In sostanza, i nuovi investimenti sono stati compensati da un'importante razionalizzazione delle spese, tanto che il club punta a chiudere il mercato con un organico complessivamente meno costoso rispetto alla scorsa stagione. Questo secondo Gazzetta.

Le cessioni restano fondamentali

Il lavoro di Carnevali, però, è tutt'altro che terminato, per completare il mercato serviranno ancora alcune uscite, sia per generare liquidità sia per produrre plusvalenze utili al rispetto del settlement agreement con l'UEFA.
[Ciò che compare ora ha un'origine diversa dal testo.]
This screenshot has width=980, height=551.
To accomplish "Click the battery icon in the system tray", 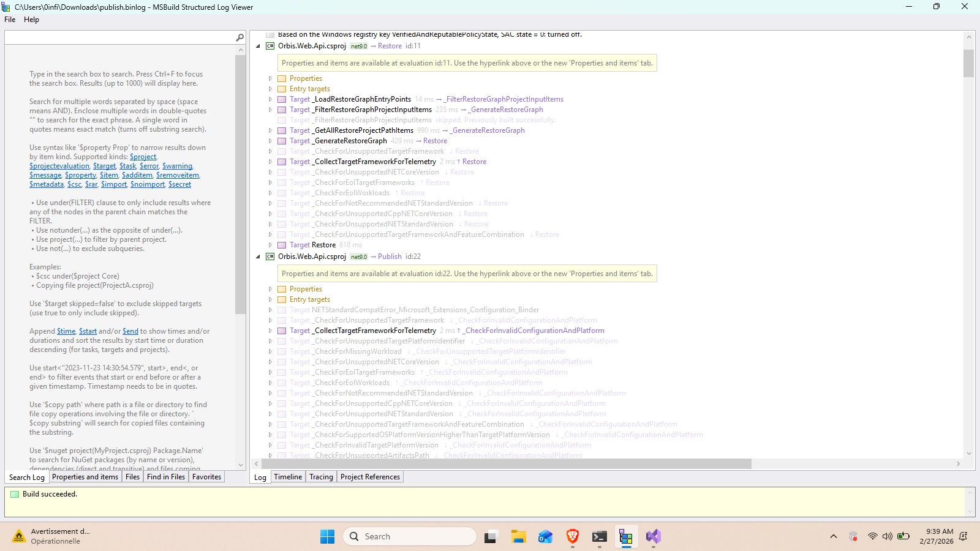I will [x=903, y=536].
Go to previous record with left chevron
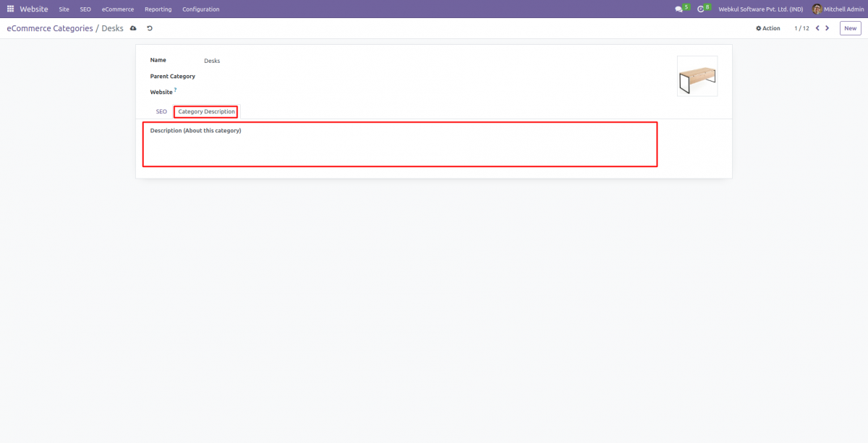The image size is (868, 443). click(817, 27)
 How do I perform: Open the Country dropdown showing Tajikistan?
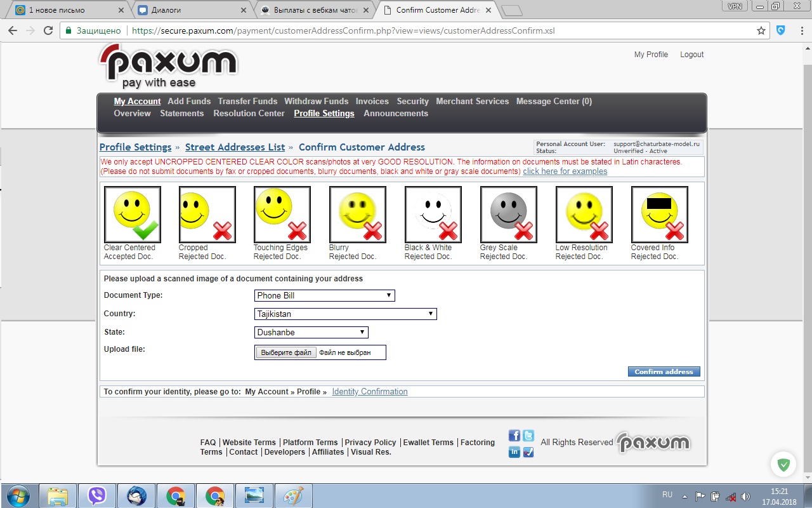pyautogui.click(x=345, y=314)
I casi più delicati restano quelli di Nico Gonzalez, Arthur e degli altri giocatori non centrali nel progetto tecnico. La loro cessione permetterebbe di finanziare gli ultimi acquisti richiesti da Luciano Spalletti.

Attenzione ai sacrifici

La Juventus non vorrebbe privarsi dei propri migliori giocatori, Yildiz è considerato intoccabile, mentre elementi come Cambiaso, Thuram, Kalulu, Gatti e Miretti rappresentano un patrimonio tecnico importante. Tuttavia, davanti a offerte eccezionali, la società potrebbe essere costretta a fare valutazioni approfondite.

L'obiettivo resta evitare sacrifici pesanti, trovando invece risorse attraverso la gestione degli esuberi.